Records provided:
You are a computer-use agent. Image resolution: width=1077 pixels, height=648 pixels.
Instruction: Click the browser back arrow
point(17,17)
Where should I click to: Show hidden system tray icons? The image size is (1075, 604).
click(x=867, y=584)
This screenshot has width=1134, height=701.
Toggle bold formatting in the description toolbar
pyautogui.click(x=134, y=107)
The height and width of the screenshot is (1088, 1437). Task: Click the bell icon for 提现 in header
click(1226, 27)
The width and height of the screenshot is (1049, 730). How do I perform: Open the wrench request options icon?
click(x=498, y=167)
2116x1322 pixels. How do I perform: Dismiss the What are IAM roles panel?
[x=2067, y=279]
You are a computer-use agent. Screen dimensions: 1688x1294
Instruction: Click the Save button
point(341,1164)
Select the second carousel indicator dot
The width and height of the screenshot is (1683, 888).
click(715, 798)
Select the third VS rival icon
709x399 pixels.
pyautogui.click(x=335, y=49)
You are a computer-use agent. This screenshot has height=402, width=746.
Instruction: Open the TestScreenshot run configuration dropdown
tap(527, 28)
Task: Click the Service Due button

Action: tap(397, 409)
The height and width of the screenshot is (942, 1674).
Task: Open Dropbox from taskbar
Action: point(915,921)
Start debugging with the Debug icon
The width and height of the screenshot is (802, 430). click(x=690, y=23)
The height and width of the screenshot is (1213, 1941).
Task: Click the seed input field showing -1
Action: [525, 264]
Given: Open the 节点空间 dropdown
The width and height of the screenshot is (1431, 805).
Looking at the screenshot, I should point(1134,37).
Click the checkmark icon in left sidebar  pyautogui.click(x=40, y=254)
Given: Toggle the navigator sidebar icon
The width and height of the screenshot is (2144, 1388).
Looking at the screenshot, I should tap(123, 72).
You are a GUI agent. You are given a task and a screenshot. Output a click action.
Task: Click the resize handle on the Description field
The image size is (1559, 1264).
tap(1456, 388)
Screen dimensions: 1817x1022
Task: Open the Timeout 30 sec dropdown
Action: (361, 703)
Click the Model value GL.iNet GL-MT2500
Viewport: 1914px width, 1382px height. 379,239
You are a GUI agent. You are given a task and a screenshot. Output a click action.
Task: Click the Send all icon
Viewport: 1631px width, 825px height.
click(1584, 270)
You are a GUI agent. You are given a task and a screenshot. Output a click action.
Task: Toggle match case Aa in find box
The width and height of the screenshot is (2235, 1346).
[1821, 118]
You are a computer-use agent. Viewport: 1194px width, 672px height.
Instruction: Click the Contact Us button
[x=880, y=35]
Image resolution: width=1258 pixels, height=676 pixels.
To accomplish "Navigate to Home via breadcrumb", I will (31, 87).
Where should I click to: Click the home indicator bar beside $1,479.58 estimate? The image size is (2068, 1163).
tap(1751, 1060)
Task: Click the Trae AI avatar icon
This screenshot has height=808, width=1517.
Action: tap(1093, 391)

What you are asked to do:
The answer must be the line containing "Task: Click the Trae AI avatar icon" and every line after it to the end of the data, exactly as written.

Completed task:
Task: Click the Trae AI avatar icon
This screenshot has height=808, width=1517.
Action: tap(1093, 391)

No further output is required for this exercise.